Cruise concurs with Sirard regarding the high cost and logistical roadblocks of testing: “We have some models we can’t work with because they live two hours away from testing centers so it can be impossible to get them tested and it’s time consuming and expensive. Two models could cost between three and four hundred dollars to get tested. Most of the models don’t have the money so they’re not going to pay for it.”

While major gay studios aren’t necessarily opposed to the possibility of enforced condom use across the board, they might be frightened by the implications of more government involvement, period.

The use of condoms on gay porn sets has made the issue of HIV status a moot point to some producers, enabling a “Don’t Ask, Don’t Tell” sentiment. New government regulations and procedures could lead to required testing which stands to jeopardize the legality of HIV-positive performers to work in gay porn as freely as they have.

“It would definitely diminish the talent pool,” Kent Taylor admits.

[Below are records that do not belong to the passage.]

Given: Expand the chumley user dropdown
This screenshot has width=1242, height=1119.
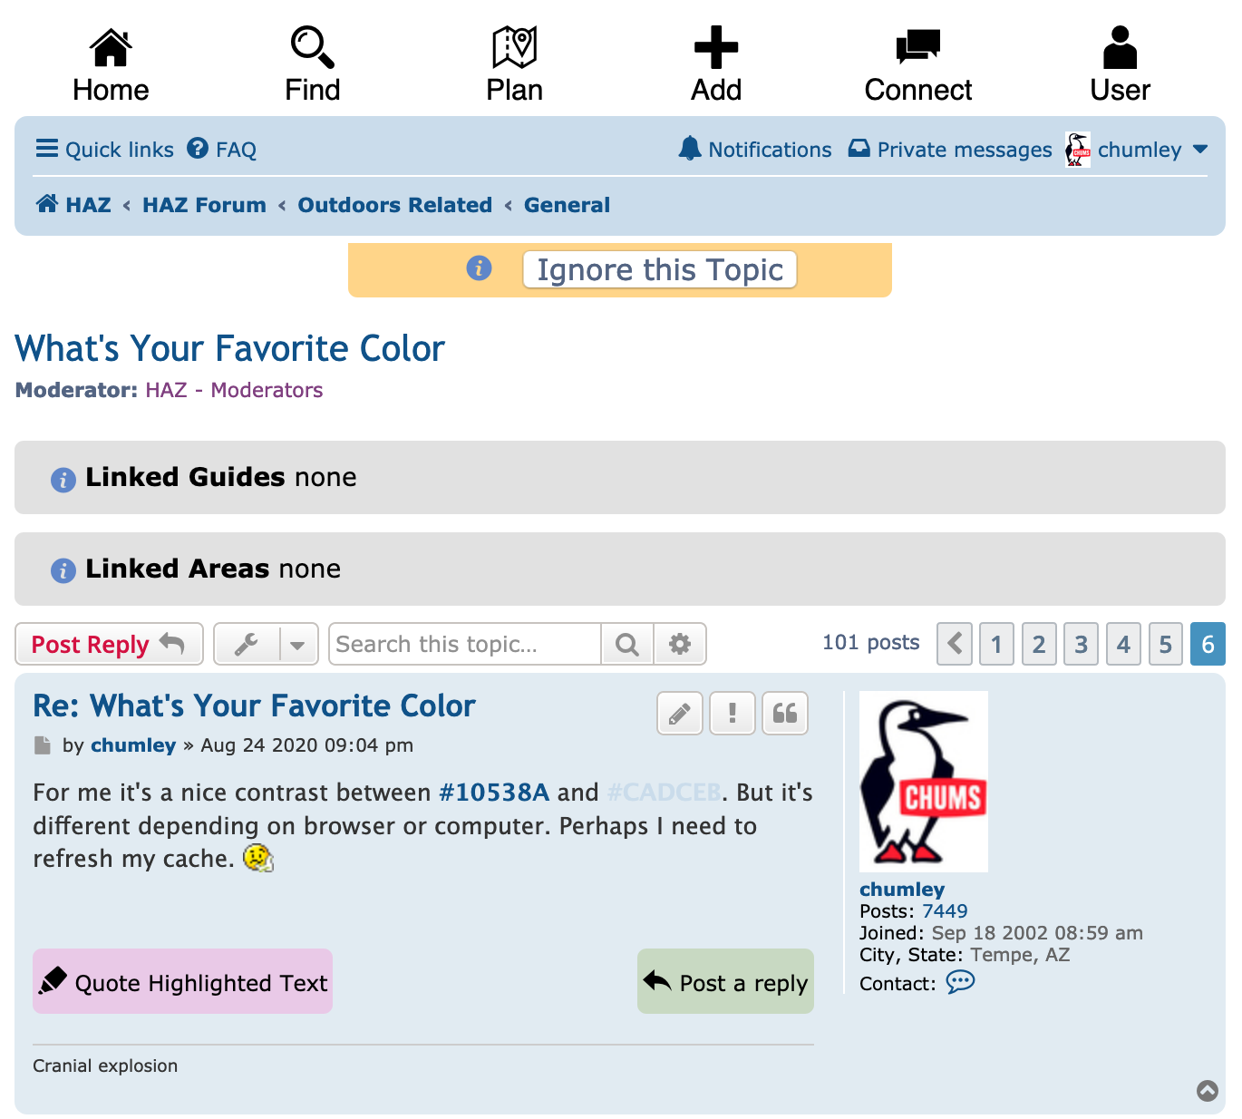Looking at the screenshot, I should (1199, 150).
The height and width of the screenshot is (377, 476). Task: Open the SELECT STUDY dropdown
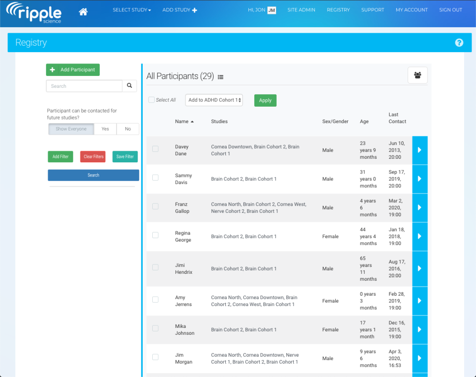pos(131,9)
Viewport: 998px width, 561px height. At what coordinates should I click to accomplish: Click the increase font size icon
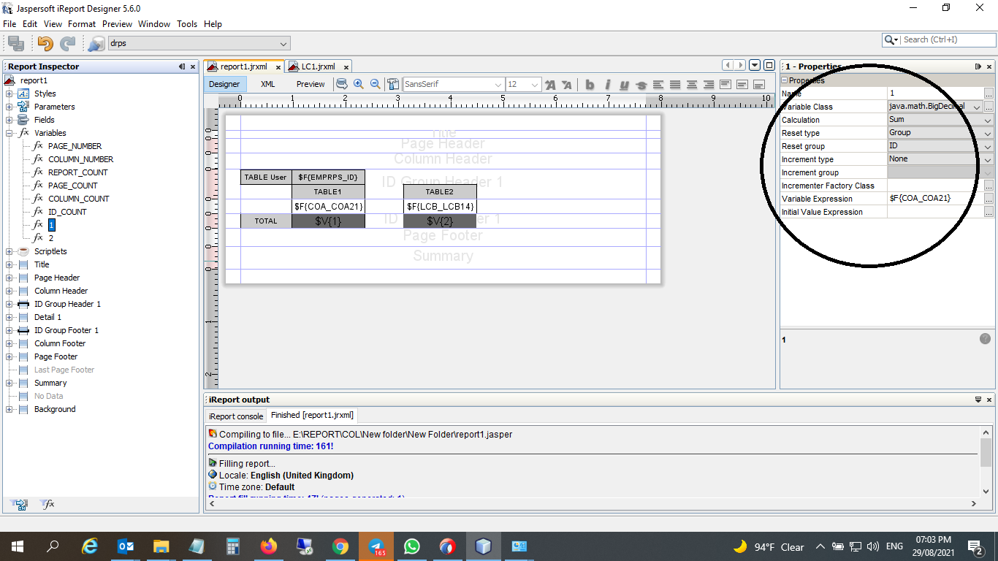click(550, 85)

Though there are no scientific statistics, there is a quiet acknowledgment among adult industry professionals that a significant number of gay male porn performers are HIV-positive. A survey conducted by TheSword.com of nearly one hundred gay male performers says 30% of them responded as being either HIV-positive or status unknown.

Sirard doesn’t hesitate to call his fellow gay porn producers out on what he calls a lack of business responsibility.

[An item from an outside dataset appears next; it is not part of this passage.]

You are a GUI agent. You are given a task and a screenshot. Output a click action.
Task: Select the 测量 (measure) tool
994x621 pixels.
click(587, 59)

“The director knows, the studio knows, but they don’t want to talk about it. These studios are pairing positive and negative performers and using condoms as the only barrier.”

“HIV and STDs are a difficult topic to broach even amongst friends,” says Michael Stabile, The Sword editor who ran the survey. “Add the business element and it’s that much more awkward. But the performers definitely want to.”

“We don’t currently ask [about HIV status],” says Kent Taylor. “We assume everyone is [HIV-positive] and if they say they are not, we assume they are lying.”

In further defense of not testing, he says that his company’s philosophy is that “people are adults and they need to make their own decisions,” though Raging Stallion makes the decision for their performers to wear condoms.

“We choose not to make porn that could put performers at risk in any way, shape or form,” Taylor adds. That is if you don’t consider Gonorrhea, Herpes, Syphilis, Chlamydia, and Hepatitis A, which can all be orally transmitted, risky.

Hugh Klein, Research Associate Professor in the Prevention Sciences Research Center at Morgan State University, reports that used correctly every time, even if condoms are 99% effective, someone who has sex two times a week is going to have between one and three risk exposures every single year.

“I think it’s less necessary to have testing with condoms,” Klein says, “but is it necessary? Yes. The use of condoms does not negate the need for testing.”

There is no doubt that the studios would like to keep their performers safe. How safe, though? What level of risk are the studios willing to allow their performer to assume? How much money will they devote to their performers’ safety?

Kent Taylor is nervous. Like most of the other porn companies, he just wants to be left alone.

“This is a huge, huge, super complicated, multi-facetted conversation that…coming to the surface this could change so many things. It could devastate a huge part of the California economy, it could really fuck with gay porn–it could fuck with straight porn. The whole thing is a house of cards as it is right now.”

Sirard disagrees.

“The gay market could take the lead in this,” Stephan Sirard says hopefully. “They could say, ‘You guys do what you want but we’re going to test and use condoms.’ Maybe that would change the vision of the straight market.”

“My assets are not in my bank account, my assets are the performers.”